Nate Sloan, Switched on Pop co-host: Do you remember when you first heard the song?
Carina del Valle Schorske: It’s so embarrassing and I knew that I would have to tell the truth on this podcast: The fucking Spotify algorithm gave it to me.
No shame in the Spotify algorithm game.
I did listen to a decent amount of Cat Power, but I really fell in love with this song. I heard it for the first time during my early years of living in Manhattan. I grew up in the Bay Area, but my mom grew up in Manhattan, and Washington Heights specifically. And my family lived there in Washington Heights, in the same apartment for 65 years, until December, when my grandmother passed away. So coming to live in Manhattan seven years ago or so to do a Ph.D. at Columbia, adjacent to my family’s neighborhood, setting up shop in my studio apartment and admitting to myself that I wanted to be a writer — that was the period that I was introduced by the Spotify algorithm to this song, and it was an immediate hit with me.
I love that kismet. I mean, Spotify recommends us a lot of songs, but not all of them connect in so perfect a way. Were there particular lyrics that resonated with you?
I actually wondered what counts as “pop” for Switched on Pop. And I think that “Manhattan” is probably on the indie side of pop, but to me it still counts. To me, almost every song about New York is a pop song, because it’s engaging with this iconic popular symbol, not only for the U.S. but for the entire world. And so you’re always going to be participating a little bit, even by saying the word “Manhattan,” in that kind of conversation. Other than that, the lyrics of this song are as non-pop-song as you can get in some ways. The chorus is “Don’t look at the moon tonight / You’ll never be, you’ll never be, Manhattan.”
It’s almost like a haiku, like an urban anti-haiku. But this idea that when we move to this city, the thing that we’re desiring to be is like the city itself. And that’s the thing you can never be, because you’re only one person. The city is the collective. And that collective is in a very cruel and false system.

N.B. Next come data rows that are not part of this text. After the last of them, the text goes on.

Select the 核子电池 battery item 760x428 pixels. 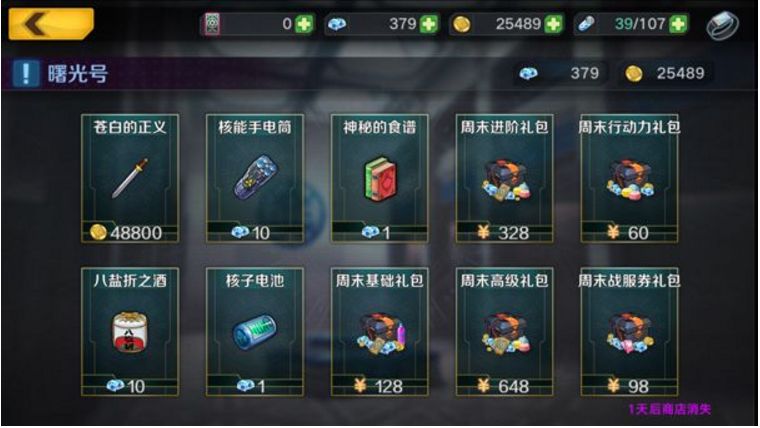point(255,332)
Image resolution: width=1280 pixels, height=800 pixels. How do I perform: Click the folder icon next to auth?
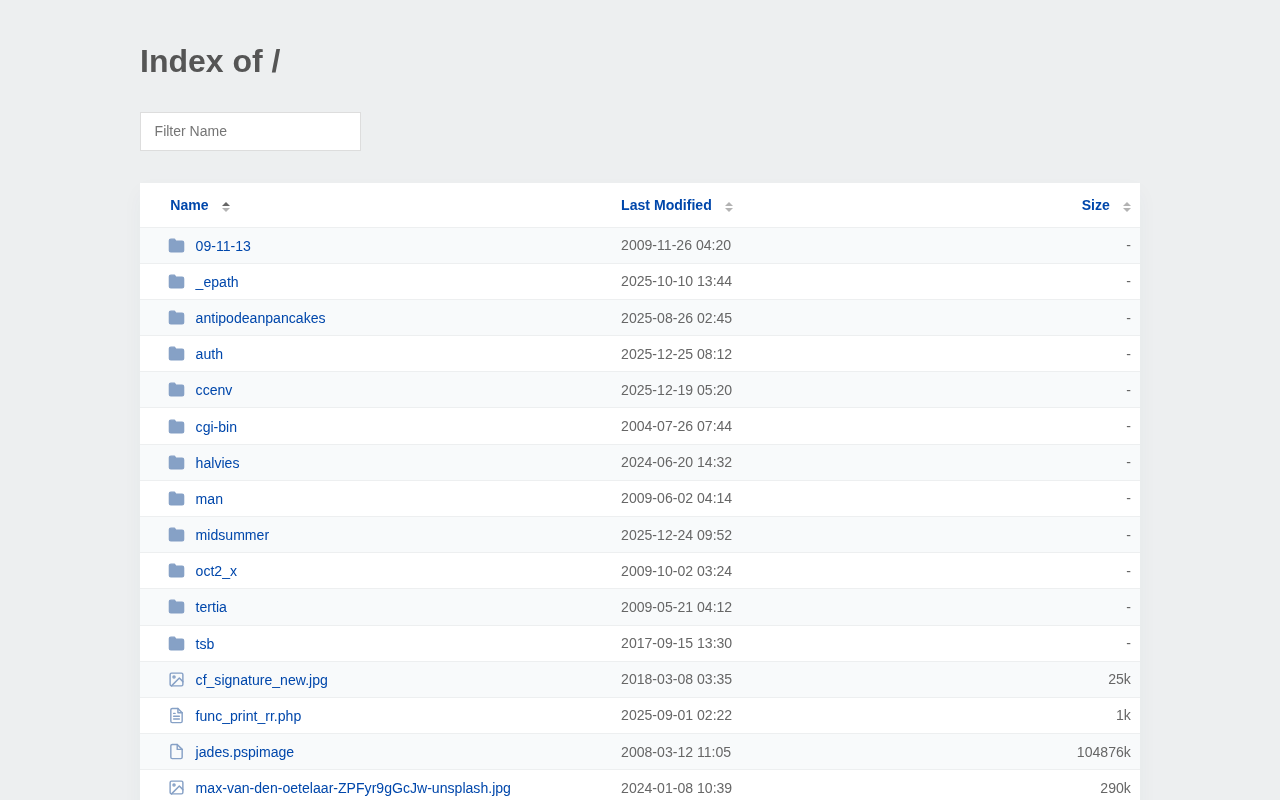click(x=176, y=354)
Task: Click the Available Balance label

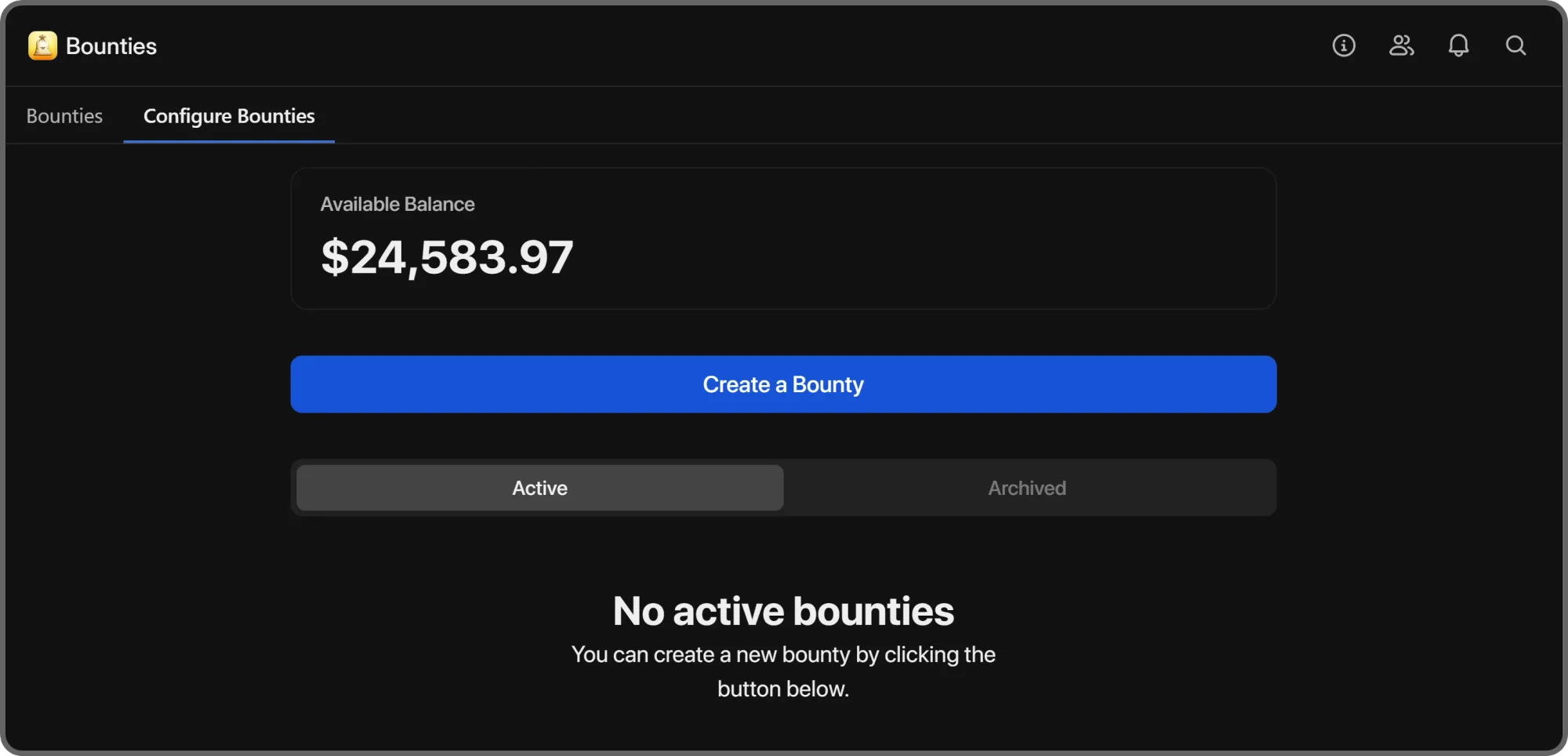Action: (x=397, y=204)
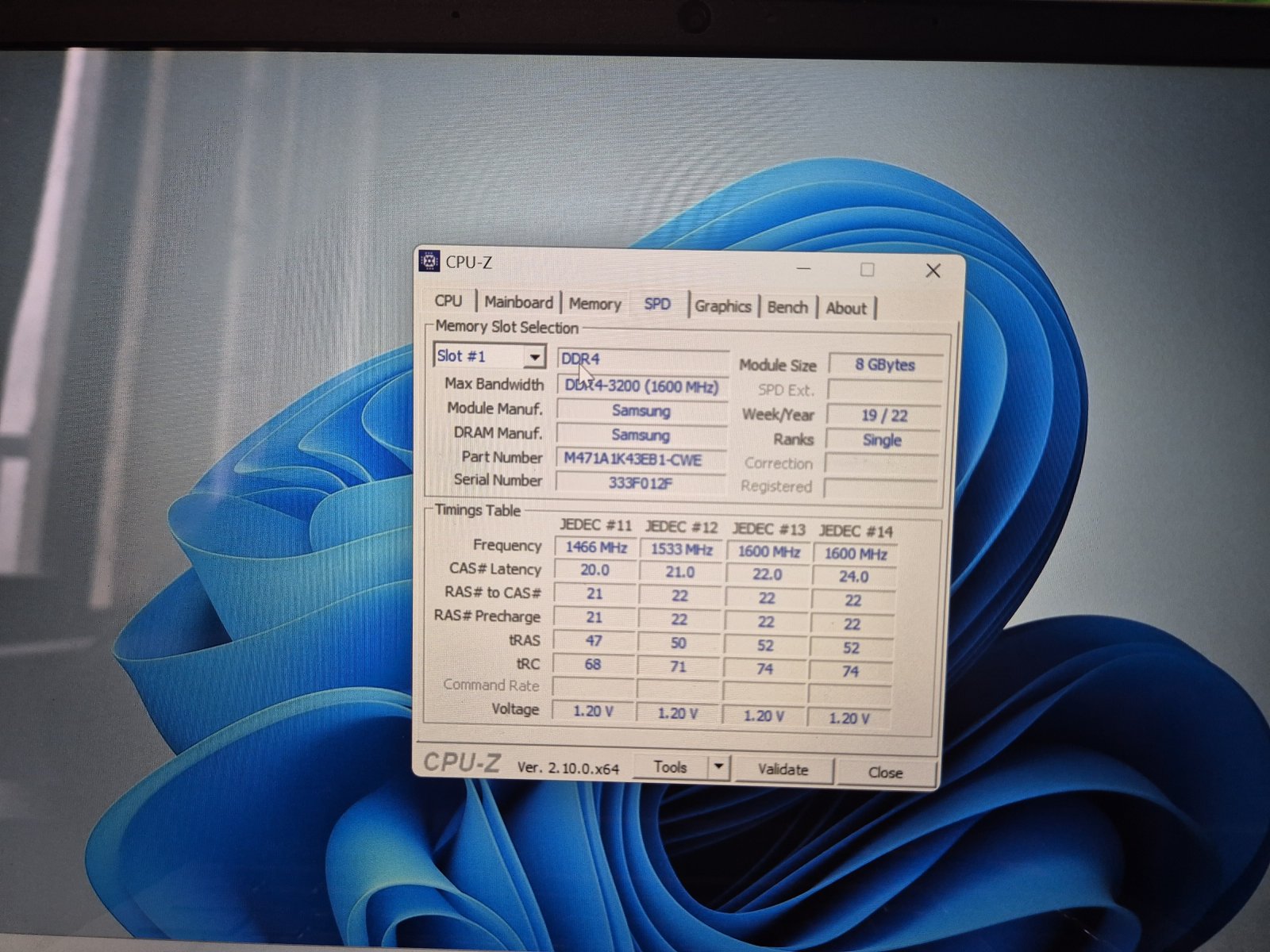Switch to the CPU tab
Viewport: 1270px width, 952px height.
click(x=448, y=301)
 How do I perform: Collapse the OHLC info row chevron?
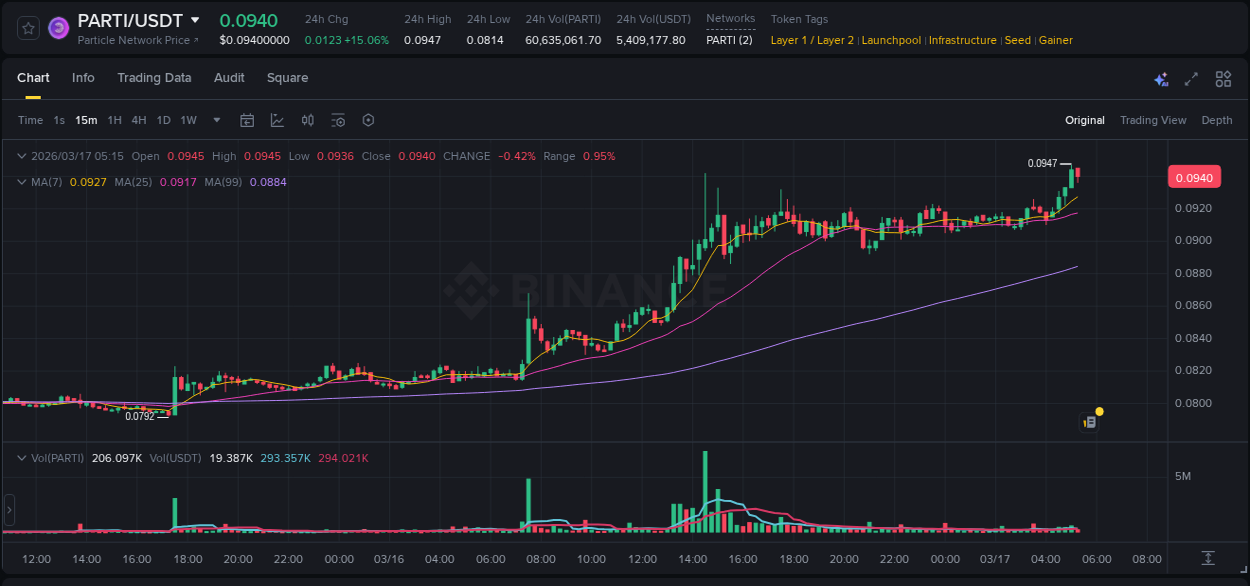(22, 156)
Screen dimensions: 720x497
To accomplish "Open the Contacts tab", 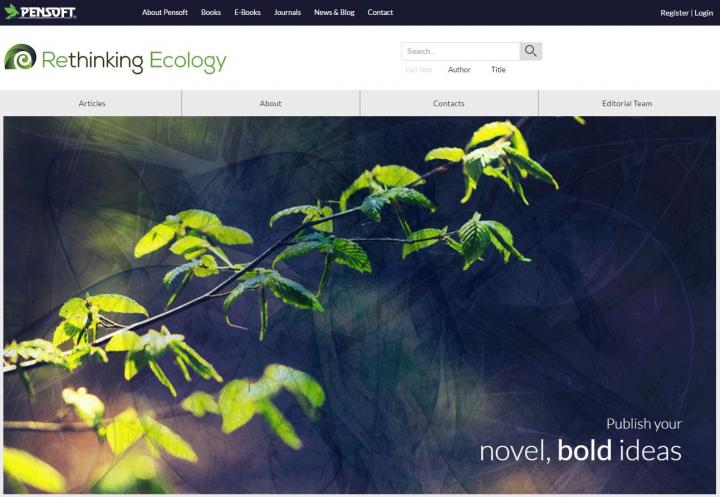I will (449, 103).
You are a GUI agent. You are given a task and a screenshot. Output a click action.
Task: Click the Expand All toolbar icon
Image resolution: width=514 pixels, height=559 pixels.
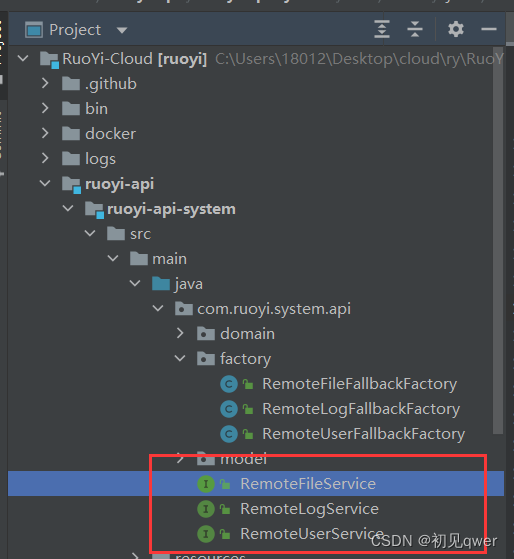click(x=382, y=29)
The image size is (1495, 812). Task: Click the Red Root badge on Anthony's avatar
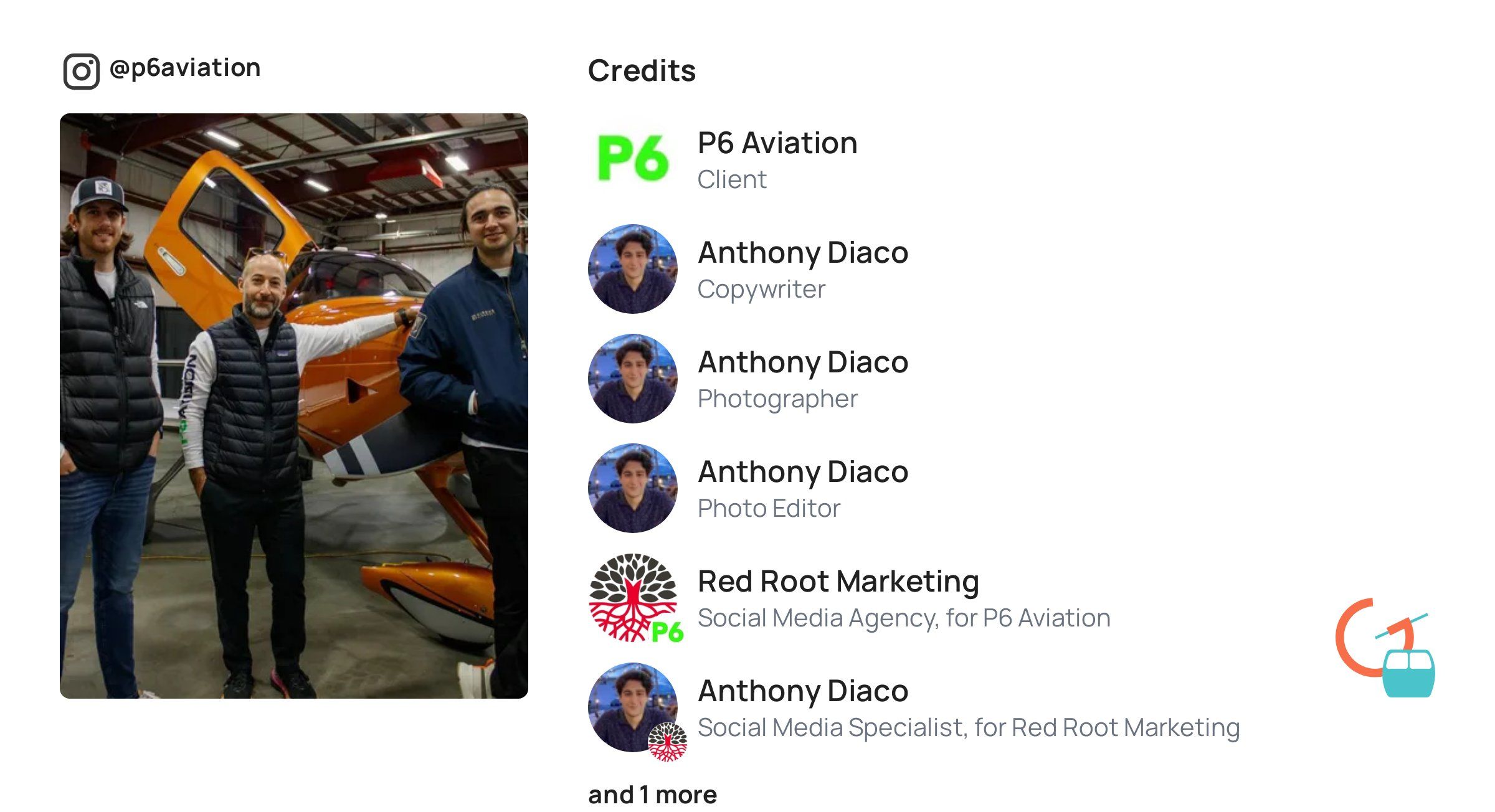[667, 742]
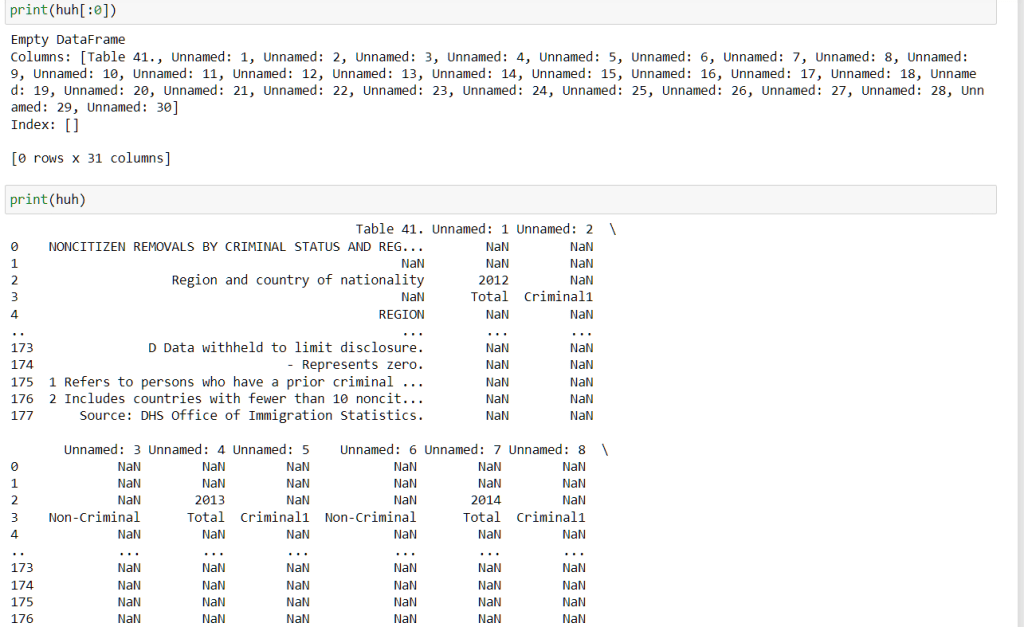Click inside the print(huh) code cell
Viewport: 1024px width, 627px height.
point(500,199)
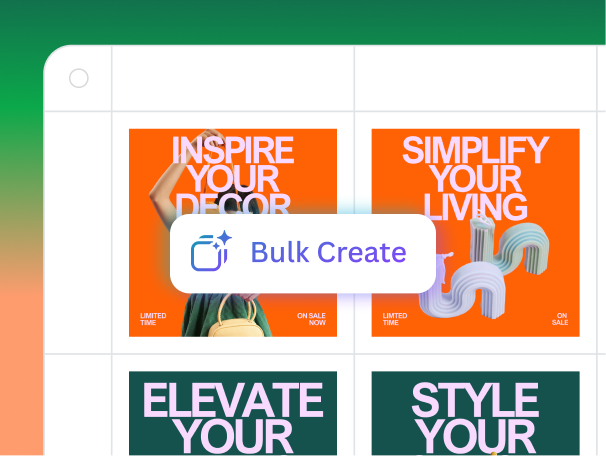The image size is (606, 456).
Task: Toggle the select-all circle in header row
Action: (79, 78)
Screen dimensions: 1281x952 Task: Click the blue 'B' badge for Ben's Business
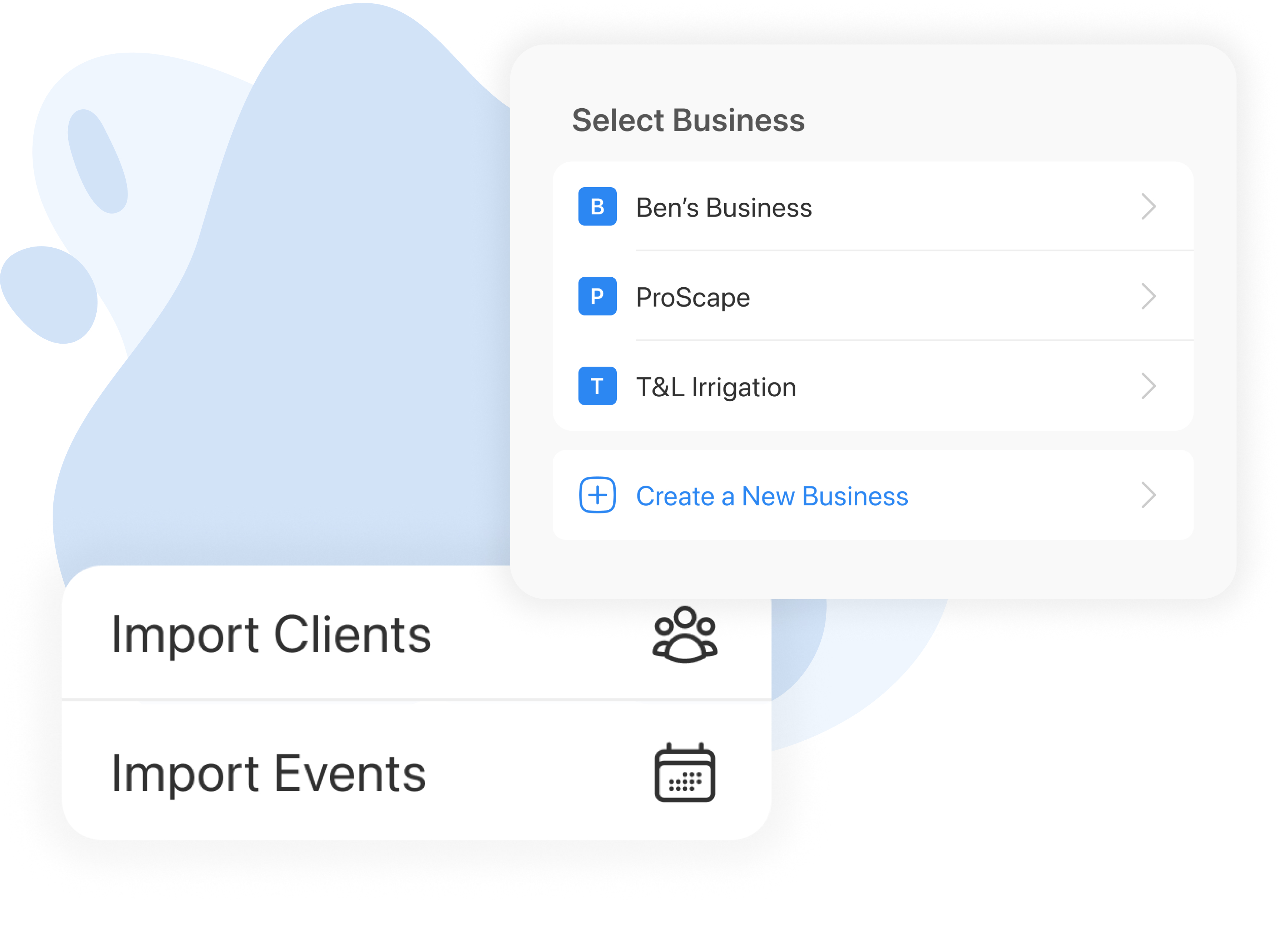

Do you hear this song as a love letter to Manhattan, or is it hate mail? What do you make of Cat Power’s relationship to the city in this song?
I think that this song is about the ambivalent attachment to Manhattan, it’s about the love and the hate. It begins with the first repeated lyric, “All the friends we used to know ain’t coming back.”
It’s a truism about the city and about urban spaces in general, but New York only more so, so that at first the sentiment feels kind of neutral, but I feel the song keeps deepening the loss associated with those lines and the impervious cruelty of the city.
And then it makes me start thinking, Why are the friends that we used to know not coming back? It’s because they’re forced out by capitalism or are rich, so they leave. And so right away, I’m thinking about the livability of Manhattan, why there’s so much personal loss in Manhattan, how rare it is to be able to stay. Obviously it’s connecting with my own thoughts and experiences about the city, but I think that the song sustains it. It has a little bit of an anthemic quality, even as it’s kind of sad.
When I researched Cat Power’s writing of the song, she was talking about coming back to live in Manhattan again, after some years away, and experiencing how much the city had changed and how many people had been forced out. And that she was still grinding. As she is to this day.